A study led by researchers at the University of Birmingham reveals the key role of different types of fibroblast cells in the development of rheumatoid arthritis (RA), opening up a new avenue for research into treatment of the disease.
Synovial Fibroblasts (SFs) are cells that make up part of the connective tissue, or synovium, around human joints. In RA patients, SF cells cause damage by invading and attacking the cartilage and bone around the joint.
A team of researchers from the University of Birmingham’s Institute of Inflammation and Ageing identified two distinct types of SF within the synovial membrane. The team showed that these cell types, defined by the presence of specific cell surface markers (PDPN and CD248), aggregate in different layers of the synovium, and just one (the PDPN type) is responsible for cartilage damage in RA patients.
During the study, SF cells from RA patients were grown in vitro within an artificial synovium, then ‘activated’ using stress-inducing proteins called cytokines. The artificial synovium containing the SFs was then inserted into a mouse (whose own immune system had been ‘switched off’), along with human cartilage to simulate a joint, to see how the SF cells would develop in vivo.
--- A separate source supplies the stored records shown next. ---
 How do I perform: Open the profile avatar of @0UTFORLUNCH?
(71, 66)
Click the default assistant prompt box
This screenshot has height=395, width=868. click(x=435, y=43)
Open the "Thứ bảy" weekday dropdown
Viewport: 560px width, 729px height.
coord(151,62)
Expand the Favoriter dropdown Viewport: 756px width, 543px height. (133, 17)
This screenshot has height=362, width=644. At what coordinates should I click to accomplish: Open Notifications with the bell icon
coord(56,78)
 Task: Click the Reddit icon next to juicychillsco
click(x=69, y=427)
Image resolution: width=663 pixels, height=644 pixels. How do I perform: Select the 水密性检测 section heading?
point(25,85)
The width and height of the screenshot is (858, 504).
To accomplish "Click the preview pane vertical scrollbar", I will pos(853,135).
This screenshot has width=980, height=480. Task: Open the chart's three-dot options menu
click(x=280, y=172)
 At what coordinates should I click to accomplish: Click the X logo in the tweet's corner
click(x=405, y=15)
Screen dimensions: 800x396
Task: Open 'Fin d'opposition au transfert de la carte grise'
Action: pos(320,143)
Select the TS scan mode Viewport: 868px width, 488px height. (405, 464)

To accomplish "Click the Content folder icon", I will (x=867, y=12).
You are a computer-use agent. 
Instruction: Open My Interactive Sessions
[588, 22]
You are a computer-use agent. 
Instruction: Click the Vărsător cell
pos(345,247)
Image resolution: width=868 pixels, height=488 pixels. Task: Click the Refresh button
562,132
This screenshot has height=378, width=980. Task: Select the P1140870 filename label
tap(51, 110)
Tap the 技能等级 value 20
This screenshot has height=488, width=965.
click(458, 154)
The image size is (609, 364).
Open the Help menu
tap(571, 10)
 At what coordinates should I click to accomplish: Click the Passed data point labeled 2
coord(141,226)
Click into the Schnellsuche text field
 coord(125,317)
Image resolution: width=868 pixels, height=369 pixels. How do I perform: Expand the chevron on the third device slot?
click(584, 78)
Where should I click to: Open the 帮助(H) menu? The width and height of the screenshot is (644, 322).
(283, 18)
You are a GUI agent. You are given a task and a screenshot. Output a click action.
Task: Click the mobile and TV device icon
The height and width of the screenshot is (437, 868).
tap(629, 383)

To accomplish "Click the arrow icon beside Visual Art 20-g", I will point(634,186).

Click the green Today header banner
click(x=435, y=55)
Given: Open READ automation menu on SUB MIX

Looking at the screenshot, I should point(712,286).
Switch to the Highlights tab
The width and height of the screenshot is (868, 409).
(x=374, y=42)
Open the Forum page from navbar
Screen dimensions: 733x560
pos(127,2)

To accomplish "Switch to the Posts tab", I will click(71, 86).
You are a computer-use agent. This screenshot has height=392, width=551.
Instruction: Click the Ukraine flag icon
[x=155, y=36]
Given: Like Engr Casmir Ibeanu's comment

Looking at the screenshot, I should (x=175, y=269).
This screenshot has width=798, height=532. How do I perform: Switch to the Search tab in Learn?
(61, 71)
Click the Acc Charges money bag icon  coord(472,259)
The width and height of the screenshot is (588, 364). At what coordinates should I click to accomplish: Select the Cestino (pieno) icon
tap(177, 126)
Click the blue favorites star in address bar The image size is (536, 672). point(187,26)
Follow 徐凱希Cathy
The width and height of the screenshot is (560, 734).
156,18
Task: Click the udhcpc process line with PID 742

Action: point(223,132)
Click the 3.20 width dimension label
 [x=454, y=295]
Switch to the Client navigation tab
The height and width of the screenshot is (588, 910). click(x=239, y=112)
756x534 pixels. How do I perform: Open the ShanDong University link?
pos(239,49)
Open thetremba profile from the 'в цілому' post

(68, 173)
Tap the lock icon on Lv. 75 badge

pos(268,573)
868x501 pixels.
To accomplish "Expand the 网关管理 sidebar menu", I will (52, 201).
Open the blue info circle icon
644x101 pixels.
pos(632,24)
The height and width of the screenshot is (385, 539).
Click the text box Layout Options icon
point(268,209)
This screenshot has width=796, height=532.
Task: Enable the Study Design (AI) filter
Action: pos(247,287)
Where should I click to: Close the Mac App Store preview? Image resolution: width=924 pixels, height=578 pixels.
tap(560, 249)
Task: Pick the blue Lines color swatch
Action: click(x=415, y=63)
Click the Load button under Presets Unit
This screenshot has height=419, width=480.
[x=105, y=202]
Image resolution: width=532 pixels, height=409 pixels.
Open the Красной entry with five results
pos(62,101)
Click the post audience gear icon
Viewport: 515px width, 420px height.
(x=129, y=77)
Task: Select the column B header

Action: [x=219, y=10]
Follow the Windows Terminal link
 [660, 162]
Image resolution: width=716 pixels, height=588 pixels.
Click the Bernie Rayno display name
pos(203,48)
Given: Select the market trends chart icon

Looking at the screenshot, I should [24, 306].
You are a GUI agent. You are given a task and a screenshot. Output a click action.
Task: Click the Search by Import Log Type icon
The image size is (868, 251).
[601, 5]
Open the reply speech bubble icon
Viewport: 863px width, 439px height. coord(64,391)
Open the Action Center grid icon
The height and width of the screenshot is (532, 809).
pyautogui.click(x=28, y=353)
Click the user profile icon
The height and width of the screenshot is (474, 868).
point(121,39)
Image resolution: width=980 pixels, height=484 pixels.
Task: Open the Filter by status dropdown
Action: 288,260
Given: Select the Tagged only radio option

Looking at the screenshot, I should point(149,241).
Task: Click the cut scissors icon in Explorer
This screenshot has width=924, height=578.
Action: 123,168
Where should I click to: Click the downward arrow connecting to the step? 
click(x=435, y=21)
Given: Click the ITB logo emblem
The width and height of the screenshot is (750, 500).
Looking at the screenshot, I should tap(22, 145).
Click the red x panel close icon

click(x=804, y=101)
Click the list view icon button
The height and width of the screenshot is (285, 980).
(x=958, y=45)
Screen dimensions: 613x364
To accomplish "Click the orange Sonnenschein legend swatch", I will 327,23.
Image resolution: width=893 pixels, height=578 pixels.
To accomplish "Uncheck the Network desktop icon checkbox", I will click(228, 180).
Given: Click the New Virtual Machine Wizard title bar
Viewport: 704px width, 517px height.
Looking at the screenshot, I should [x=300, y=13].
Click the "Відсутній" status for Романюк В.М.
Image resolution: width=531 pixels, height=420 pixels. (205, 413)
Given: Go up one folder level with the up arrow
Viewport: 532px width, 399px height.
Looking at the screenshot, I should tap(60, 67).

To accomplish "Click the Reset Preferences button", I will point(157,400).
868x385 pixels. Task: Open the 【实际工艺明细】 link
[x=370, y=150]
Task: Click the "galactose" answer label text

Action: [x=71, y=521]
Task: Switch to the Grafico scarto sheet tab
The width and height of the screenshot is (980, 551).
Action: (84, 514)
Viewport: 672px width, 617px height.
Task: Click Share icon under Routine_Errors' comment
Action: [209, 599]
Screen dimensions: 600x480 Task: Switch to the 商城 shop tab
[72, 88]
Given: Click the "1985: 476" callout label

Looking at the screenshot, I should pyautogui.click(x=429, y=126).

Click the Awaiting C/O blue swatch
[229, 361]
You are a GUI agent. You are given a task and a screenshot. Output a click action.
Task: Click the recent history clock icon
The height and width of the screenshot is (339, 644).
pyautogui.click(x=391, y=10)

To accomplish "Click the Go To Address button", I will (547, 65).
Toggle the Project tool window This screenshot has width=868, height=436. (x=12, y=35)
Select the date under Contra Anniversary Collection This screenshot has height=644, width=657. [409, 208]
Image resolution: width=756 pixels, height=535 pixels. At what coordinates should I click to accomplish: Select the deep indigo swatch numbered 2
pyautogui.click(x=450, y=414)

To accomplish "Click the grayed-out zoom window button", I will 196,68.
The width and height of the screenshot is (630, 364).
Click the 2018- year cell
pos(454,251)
Following implantation, tests showed that the ‘lining’ layer of the artificial synovium (i.e. the part closest to the cartilage) contained invasive PDPN type SFs, while the part that was further away from the cartilage contained the non-invasive CD248 type.
The study also confirmed recent findings that ‘activated’ SF cells can migrate, i.e. travel through blood vessels to attack other cartilage in the body. The researchers built on these findings by showing that PDPN type SF cells were the first to migrate, with CD248 cells only appearing in secondary tissue at a later stage.
Dr Adam Croft from the University of Birmingham, who led the research, said:
“This study not only shows the existence of distinct sub-sets of synovial fibroblasts, but also suggests that these cells are able to self-organise into lining and sub-lining layers in the presence of cartilage. Combined with the difference in migration rates between the two types of cell, these results are extremely promising in terms of finding new therapeutic targets for treatment of rheumatoid arthritis.”
Current treatment for RA involves giving patients a combination of immunosuppressive drugs, which can have a serious impact on quality of life. The results of this study suggest that targeting SF cells processes could make future treatments not only more effective, but also more manageable for patients.